In the code, we need to import two Python modules: the scientific computing package NumPy and the operator module.The NumPy library is a separate module from the Python development environment.The NumPy library is not installed by default in most versions of Python, so we will need to install this module separately here.

Download Address:/projects/numpy/files/

There are many versions, here I chose numpy-1.7.0-win32-superpack-python2.

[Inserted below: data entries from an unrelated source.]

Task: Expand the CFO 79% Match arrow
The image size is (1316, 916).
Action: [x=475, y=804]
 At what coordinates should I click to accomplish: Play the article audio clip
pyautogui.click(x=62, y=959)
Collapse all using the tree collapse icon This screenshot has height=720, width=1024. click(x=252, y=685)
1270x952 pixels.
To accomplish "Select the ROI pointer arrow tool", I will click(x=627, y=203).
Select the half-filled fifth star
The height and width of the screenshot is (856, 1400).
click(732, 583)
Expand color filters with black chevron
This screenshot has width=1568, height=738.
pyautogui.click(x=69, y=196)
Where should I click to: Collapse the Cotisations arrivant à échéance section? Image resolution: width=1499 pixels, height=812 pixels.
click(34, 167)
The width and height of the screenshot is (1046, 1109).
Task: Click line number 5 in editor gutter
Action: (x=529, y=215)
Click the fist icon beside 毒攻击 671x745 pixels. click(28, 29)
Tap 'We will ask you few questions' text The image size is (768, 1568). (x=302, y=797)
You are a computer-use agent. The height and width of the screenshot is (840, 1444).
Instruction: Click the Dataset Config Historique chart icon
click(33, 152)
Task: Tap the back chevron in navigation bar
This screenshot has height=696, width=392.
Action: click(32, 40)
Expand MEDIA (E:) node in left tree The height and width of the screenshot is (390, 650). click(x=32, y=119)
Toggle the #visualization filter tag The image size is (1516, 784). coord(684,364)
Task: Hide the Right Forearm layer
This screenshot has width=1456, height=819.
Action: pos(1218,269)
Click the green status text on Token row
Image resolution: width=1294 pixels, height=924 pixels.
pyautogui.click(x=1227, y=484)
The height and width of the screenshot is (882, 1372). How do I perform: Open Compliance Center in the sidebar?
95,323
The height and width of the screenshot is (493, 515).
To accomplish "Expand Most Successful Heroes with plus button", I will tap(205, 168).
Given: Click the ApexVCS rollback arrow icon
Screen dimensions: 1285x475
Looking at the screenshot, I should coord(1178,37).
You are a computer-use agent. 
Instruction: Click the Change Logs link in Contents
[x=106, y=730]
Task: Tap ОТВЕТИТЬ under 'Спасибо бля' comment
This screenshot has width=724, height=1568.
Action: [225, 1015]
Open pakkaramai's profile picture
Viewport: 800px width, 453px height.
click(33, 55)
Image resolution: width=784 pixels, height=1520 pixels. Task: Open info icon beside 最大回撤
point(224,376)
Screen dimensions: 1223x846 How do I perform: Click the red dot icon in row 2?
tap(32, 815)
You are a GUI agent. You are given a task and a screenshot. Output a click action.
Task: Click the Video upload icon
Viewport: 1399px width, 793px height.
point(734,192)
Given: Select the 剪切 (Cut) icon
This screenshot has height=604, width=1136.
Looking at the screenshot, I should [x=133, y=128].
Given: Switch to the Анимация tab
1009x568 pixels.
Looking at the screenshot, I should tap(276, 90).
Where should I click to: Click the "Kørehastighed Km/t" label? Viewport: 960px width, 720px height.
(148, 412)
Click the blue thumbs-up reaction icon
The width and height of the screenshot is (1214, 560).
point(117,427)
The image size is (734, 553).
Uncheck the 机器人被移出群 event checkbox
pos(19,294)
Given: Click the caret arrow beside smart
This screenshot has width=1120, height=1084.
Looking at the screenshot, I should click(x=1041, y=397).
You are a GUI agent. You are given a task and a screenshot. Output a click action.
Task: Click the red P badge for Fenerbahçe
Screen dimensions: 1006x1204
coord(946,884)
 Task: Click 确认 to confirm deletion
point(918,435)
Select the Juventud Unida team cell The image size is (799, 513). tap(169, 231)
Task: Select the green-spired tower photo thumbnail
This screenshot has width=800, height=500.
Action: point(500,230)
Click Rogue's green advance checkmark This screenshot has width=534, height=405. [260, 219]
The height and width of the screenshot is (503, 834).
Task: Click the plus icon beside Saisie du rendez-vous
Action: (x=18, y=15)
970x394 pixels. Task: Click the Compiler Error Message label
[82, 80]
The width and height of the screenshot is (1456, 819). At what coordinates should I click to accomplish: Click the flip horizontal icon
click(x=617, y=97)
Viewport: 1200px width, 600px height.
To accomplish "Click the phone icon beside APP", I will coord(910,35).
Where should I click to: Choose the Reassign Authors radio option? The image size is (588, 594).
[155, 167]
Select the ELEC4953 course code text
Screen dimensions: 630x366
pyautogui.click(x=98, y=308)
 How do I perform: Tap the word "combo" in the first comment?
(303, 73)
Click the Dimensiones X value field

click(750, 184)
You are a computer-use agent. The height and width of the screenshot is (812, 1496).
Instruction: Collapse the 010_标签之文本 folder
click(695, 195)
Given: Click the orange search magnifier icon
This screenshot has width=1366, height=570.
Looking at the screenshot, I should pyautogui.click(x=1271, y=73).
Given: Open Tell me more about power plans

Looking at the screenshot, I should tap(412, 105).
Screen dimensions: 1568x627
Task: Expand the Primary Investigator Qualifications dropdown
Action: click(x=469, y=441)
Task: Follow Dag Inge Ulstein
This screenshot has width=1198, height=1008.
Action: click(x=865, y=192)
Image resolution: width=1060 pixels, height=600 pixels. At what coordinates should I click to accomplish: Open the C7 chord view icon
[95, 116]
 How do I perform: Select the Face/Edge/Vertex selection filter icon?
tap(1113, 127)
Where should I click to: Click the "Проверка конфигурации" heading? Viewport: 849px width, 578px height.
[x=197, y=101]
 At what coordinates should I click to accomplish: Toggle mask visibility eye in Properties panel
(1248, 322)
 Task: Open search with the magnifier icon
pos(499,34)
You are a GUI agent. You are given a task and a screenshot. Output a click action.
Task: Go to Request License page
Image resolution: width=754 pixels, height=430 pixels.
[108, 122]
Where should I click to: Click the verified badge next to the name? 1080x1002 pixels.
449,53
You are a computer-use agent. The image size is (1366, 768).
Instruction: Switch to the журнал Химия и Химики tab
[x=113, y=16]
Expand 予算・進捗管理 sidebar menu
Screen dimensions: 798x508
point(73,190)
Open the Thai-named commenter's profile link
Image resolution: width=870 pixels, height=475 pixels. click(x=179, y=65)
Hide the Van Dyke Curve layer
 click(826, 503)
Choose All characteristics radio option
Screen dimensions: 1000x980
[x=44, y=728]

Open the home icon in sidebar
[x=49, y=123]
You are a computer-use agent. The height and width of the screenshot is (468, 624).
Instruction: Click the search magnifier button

Implementing the K-Nearest Neighbor Algorithm

The specific idea of the K-nearest neighbor algorithm is as follows:

(1) Calculate the distance between a point in a known category data set and the current point

(2) Sorted in increasing order of distance

(3) Select the k points with the smallest distance from the current point

(4) Determine the frequency of occurrence of the category in which the first k points are located

(5) Return the category with the highest frequency of occurrence in the first k points as the predicted classification for the current point

The code for implementing the K-nearest neighbor algorithm in Python language is given below:

 # coding : utf-8
 from numpy import *
 import operator 
 import kNN
 group, labels = ()
 def classify(inX, dataSet, labels, k):
   dataSetSize = [0] 
   diffMat = tile(inX, (dataSetSize,1)) - dataSet
   sqDiffMat = diffMat**2
   sqDistances = (axis=1)
   distances = sqDistances**0.5
   sortedDistances = ()
   classCount = {}
   for i in range(k):
     numOflabel = labels[sortedDistances[i]]
     classCount[numOflabel] = (numOflabel,0) + 1
   sortedClassCount = sorted((), key=(1),reverse=True)
   return sortedClassCount[0][0]
 my = classify([0,0], group, labels, 3)
 print my

The results of the operation are as follows:

The output is B: indicating that our new data ([0,0]) belongs to category B.

Code Details

I believe that there are many friends of the above code has a lot of incomprehension, next, I focus on explaining a few key points of this function, in order to facilitate the readers and myself to review the algorithm code.

Arguments to the classify function:

inX: input vector for classification
dataSet: set of training samples
labels: label vector
k: k in the k-nearest neighbor algorithm
shape: an attribute of array that describes the dimension of a multidimensional array.

tile (inX, (dataSetSize,1)): inX two-dimensional array, dataSetSize that generates the number of rows of the array, 1 means that the multiples of the columns. The entire line of code represents a two-dimensional array matrix before each element minus the corresponding element value of the latter array, so that the realization of the subtraction between the matrix, simple and convenient not to let you admire can not be!

axis=1: parameter equal to 1 indicates the summation of the numbers between rows in the matrix, and equal to 0 indicates the summation of the numbers between columns.

argsort(): non-descending sort of an array

(numOflabel,0) + 1: this line of code has to be said to be very beautiful. get(): this method is the method to access the dictionary item, that is, access the subscript key numOflabel item, if there is no such an item, then the initial value of 0. Then this item's value is added to 1. So the implementation of such an operation in Python is just one line of code, it is really very concise and efficient. It's very simple and efficient.

something be taken up later in speech or writing

That's pretty much it for the K-Nearest Neighbor algorithm (KNN) principle as well as the code implementation, the next task is to get more familiar with it and try to get to the point of bare knuckle knocking.

The above mentioned on is the whole content of this article, I hope you can enjoy it.